Jeszcze w trakcie ligowych zmagań w rundzie jesiennej trener goleszowian Grzegorz Wisełka awizował potrzebę i wolę istotnego wzmocnienia drużyny. Słowa z wolna przeradzają się w konkretne czyny, choć... – Nazwisk zdradzał nie będę, bo szczegóły są na etapie finalizacji – mówi szkoleniowiec beniaminka, który w minionej fazie rozgrywek zakotwiczył na samym dnie tabeli. – Właściwie na każdej pozycji chcemy wzmocnień dokonać, opierając się na zawodnikach doświadczonych. Kiedy 14 stycznia spotkamy się na pierwszym treningu w nowym roku wszystko powinno być już jasne – dodaje Wisełka.

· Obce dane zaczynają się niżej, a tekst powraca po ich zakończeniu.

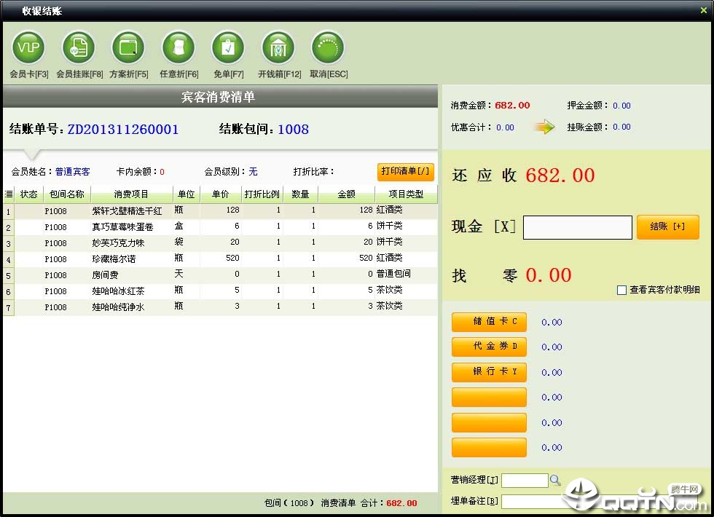Image resolution: width=714 pixels, height=517 pixels.
Task: Choose 储值卡 stored value card payment
Action: [x=489, y=322]
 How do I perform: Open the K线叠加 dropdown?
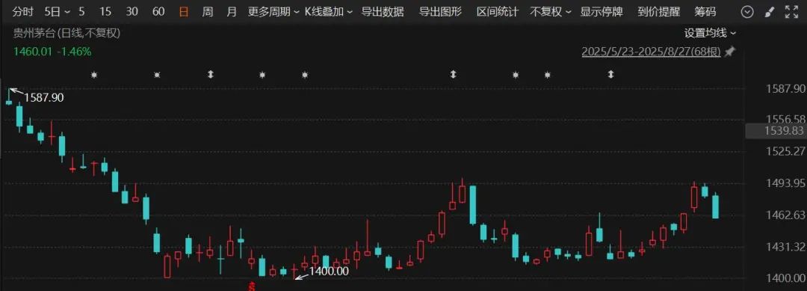(x=329, y=11)
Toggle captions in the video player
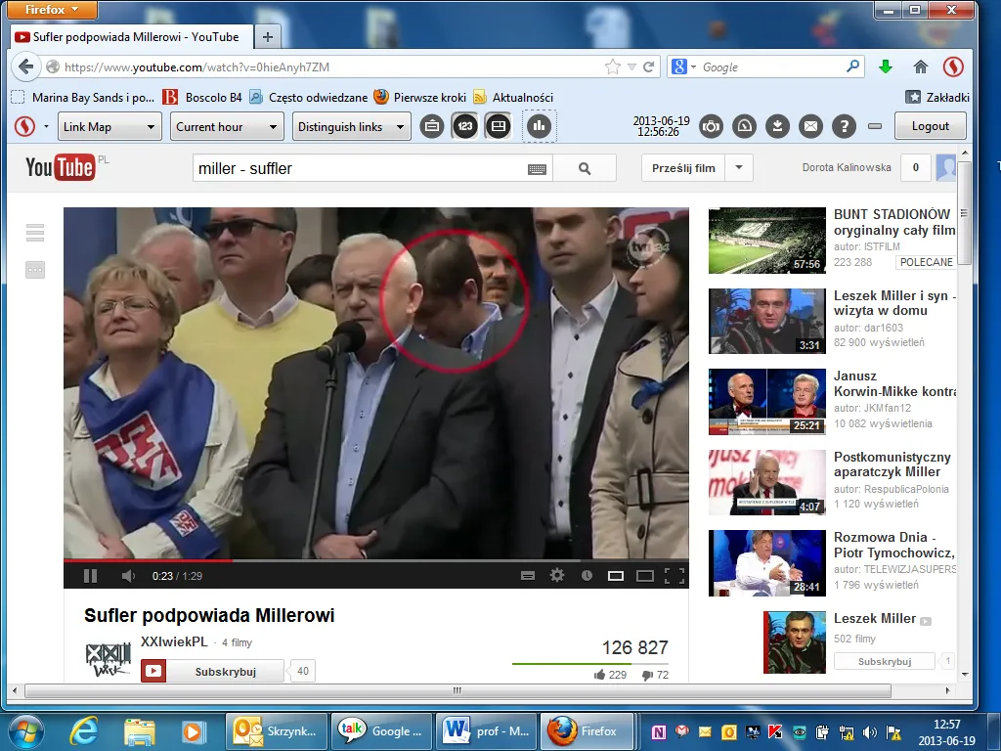 point(528,576)
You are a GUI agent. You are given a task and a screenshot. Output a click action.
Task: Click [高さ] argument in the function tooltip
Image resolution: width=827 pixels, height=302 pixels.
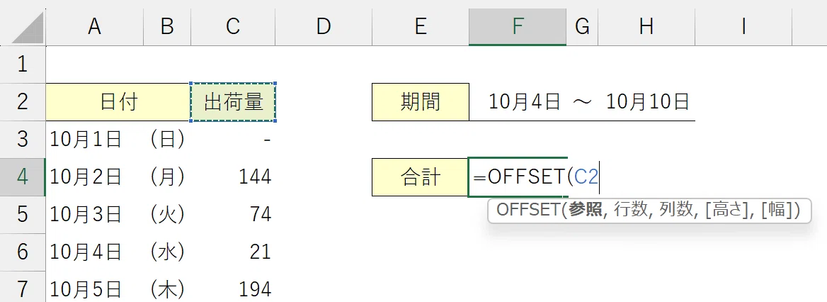pos(726,211)
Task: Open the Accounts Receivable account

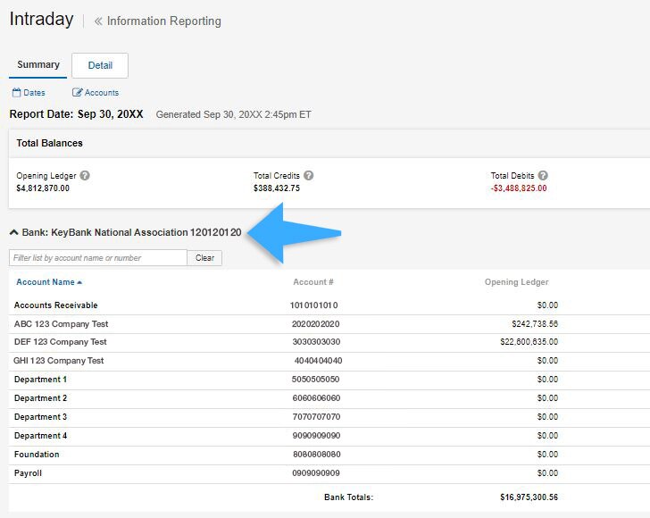Action: [x=55, y=305]
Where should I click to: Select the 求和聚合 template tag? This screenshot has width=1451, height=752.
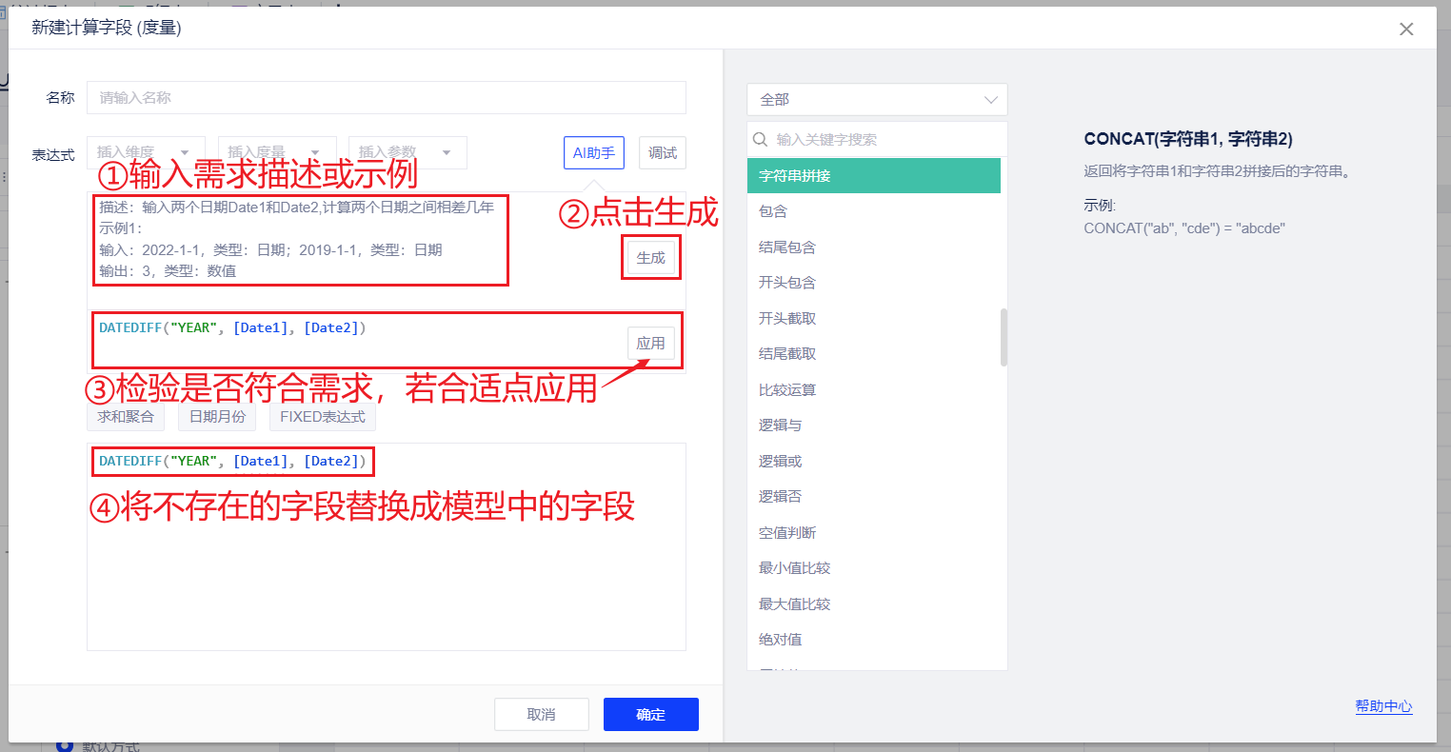(x=125, y=416)
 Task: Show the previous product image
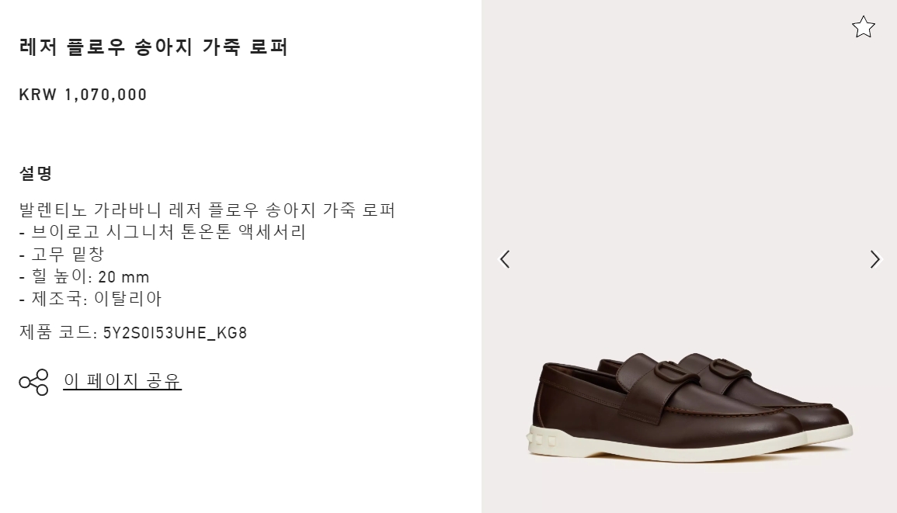(x=505, y=259)
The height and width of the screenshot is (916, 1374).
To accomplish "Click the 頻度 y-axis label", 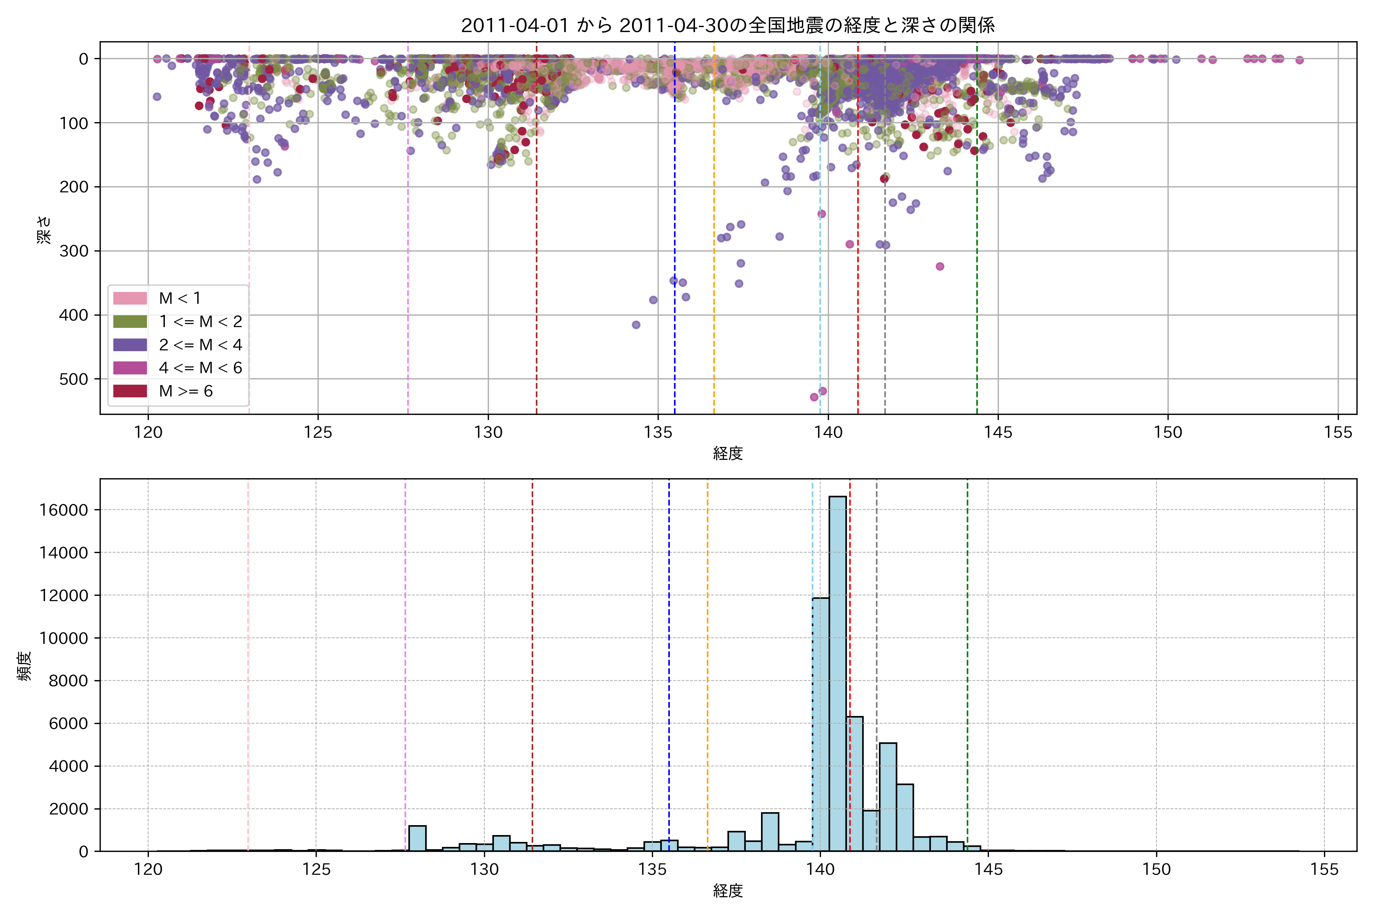I will click(25, 666).
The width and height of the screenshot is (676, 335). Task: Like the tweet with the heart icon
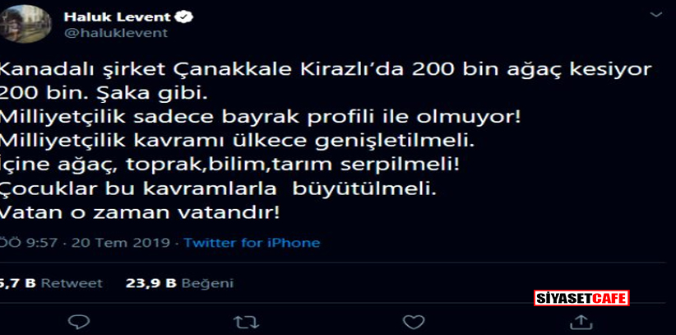413,322
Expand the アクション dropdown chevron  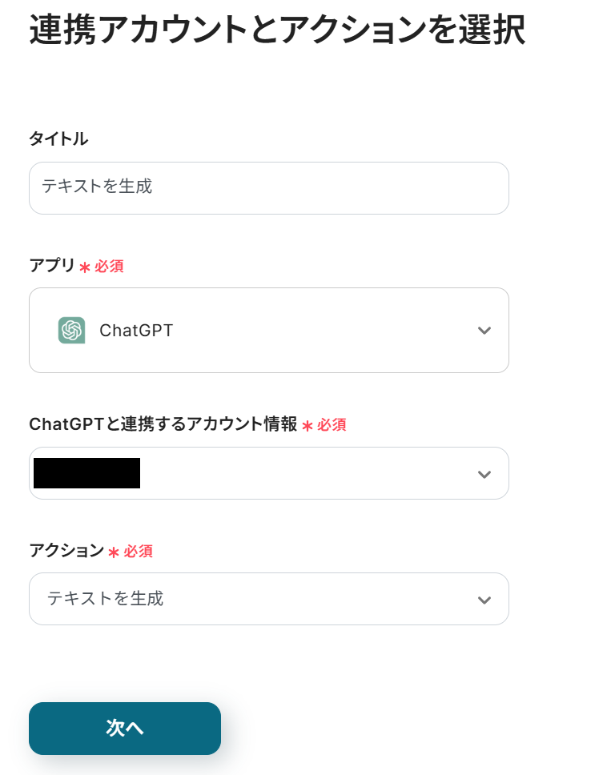484,600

W Goleszowie mają jednocześnie świadomość, że walka o uniknięcie degradacji może okazać się w obecnym sezonie daremna. Strata do strefy bezpiecznej to na półmetku „okręgówki” skoczowsko-żywieckiej aż 11 „oczek”. – Będziemy walczyć, ale liczymy się z tym, że w naszej sytuacji może być różnie. Dlatego budujemy drużynę już w długofalowej perspektywie – zauważa trener niedawnego a-klasowicza.

Tymczasem... – Korzystając z okazji chciałbym wszystkim piłkarzom, trenerom i kibicom życzyć zdrowych, pogodnych świąt oraz pomyślności i sukcesów w nadchodzącym roku – kończy Grzegorz Wisełka.